夷衡拼命摇头,几不成声,只道:“不……不是的……很好吃……和以前一样……一点没变。”
他转过头一脸惊喜地看着扶罗道:“罗儿,这才是莲花窝!以后不要再做那么难吃的东西给我了。”举起琉璃碗,在紫晶勺里舀起一勺来,对着她扬了扬眉梢,睫毛上莹莹的水光宛若星光。扶罗凑上前去吃下了一勺子,眸子里晶亮晶亮,映着他,像炸开了的一场绚丽的烟花。
扶鸢默默湿了眼角,用了一百分真心对紫衣女子道:“谢谢你!谢谢你!”
后来夷衡再未对她说什么,可是紫荆却从他的眼睛里看到有什么东西不一样了,就在他吃下莲花窝的那一刻,他眼中的犹豫和多疑全然不见了,俊气逼人的眉眼浸着一汪水光,掩藏不住的笑意像是要从水里溢出来,紫荆踏着他朦胧的泪眼,心头突然冒出两个字来:不舍。
原来当一个人的感情过于浓烈,是直接能够影响到另一个人的,他所思念的女子到底有多好,才会如此触动他的心弦,让他按耐住自己的心情,顾念着她,始终没有一句挽留?紫荆没有得到答案,可是当她毅然转身的那一刹那,第一次觉得心痛。
夷衡手中捧着那一碗珍宝,望着她的背影飞出窗外,眼中分明是笑意,却教人鼻头泛酸,忍不住想要落泪。
那一刻,时光好像打开了三个不一样的时空,三个人在三条不同的平行线上,目光皆在仰望。
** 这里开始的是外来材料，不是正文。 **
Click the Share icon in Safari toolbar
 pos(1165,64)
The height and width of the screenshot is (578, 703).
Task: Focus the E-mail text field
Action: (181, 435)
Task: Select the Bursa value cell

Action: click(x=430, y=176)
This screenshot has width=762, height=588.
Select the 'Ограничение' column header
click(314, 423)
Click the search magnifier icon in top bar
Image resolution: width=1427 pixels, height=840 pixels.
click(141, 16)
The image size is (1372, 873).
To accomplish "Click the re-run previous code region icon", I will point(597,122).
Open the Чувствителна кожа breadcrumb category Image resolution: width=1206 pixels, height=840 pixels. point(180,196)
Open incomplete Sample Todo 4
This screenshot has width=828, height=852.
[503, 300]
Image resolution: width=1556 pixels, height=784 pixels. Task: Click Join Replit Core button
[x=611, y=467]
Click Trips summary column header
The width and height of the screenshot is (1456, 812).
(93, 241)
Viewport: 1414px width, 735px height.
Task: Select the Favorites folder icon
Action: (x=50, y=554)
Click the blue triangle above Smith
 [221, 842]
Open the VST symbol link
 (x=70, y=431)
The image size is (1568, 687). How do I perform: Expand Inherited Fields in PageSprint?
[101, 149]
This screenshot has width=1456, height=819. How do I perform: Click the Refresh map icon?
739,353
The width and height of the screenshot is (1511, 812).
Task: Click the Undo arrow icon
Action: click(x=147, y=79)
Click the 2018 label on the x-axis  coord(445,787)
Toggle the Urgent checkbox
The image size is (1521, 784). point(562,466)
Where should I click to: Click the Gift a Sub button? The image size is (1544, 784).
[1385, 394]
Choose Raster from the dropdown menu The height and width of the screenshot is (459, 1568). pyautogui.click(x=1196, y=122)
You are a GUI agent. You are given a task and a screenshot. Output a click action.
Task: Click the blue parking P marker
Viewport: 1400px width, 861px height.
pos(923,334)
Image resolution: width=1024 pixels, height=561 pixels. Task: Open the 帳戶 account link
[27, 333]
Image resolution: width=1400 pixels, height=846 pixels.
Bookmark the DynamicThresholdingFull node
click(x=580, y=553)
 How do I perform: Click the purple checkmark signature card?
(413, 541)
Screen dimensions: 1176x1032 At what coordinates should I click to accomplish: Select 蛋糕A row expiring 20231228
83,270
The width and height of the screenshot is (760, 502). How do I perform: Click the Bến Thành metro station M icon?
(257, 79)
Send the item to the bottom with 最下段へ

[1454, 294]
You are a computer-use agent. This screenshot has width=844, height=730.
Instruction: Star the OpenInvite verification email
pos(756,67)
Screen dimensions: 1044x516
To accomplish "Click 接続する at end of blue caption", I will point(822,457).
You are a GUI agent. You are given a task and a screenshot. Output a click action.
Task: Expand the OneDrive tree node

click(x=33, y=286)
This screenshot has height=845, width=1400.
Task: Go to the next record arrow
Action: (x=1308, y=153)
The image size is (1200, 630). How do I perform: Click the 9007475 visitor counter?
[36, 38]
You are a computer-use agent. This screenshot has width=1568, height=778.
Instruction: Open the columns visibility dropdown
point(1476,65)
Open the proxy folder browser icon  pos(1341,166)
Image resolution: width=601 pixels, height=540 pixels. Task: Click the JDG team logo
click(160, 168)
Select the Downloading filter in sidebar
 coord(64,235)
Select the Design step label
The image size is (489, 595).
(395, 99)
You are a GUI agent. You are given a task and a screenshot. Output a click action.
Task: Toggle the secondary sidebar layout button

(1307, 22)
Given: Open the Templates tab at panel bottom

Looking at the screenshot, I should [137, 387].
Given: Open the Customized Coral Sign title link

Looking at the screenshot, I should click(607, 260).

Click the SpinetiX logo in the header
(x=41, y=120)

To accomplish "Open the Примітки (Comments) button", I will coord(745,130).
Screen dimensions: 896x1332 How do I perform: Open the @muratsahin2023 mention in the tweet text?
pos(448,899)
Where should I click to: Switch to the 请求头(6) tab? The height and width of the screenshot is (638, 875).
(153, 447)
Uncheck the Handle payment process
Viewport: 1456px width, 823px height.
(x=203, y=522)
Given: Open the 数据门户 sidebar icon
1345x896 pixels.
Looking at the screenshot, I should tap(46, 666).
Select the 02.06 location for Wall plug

他望着她。她望着他。她望着她。
他们是不一样的人,所承担和经历的事情也不相同,可唯一相同的,便是他们的目光里,所倾注的满当当的情谊,如雪般圣洁,如血般热烈,有些是对逝去的人逝去的事的缅怀和眷念,有些是对在眼前,得不到的人事的伤痛和不甘,有些是对拥有着和被拥有着的事物的珍惜和爱护,不管是什么,他们的心上从来都不是一种滋味,背负着他们承担的一切,他们的心情只有一个,那便是:眼下他还在这里,我无比幸福。
月光如银,照得整个王窟绝顶都熠熠生辉,紫衣翩跹,像是洁白的宣纸上勾勒而出的倾城画卷,没有人能移开眼睛。
突然,斜地里跳出一点不适宜的银色,悄悄裹上了那幅倾城的画卷,熟悉的声音闯进耳畔,道:“神君大人,好不容易等到您打开结界,这个礼物我收下了!想要回她,让华罗穿上它到万兽窟来!”,声音消失,连紫荆也不见了,夷衡抬手接下迎面飞来的一物,定睛细看,竟是一件珠光璀璨的嫁衣。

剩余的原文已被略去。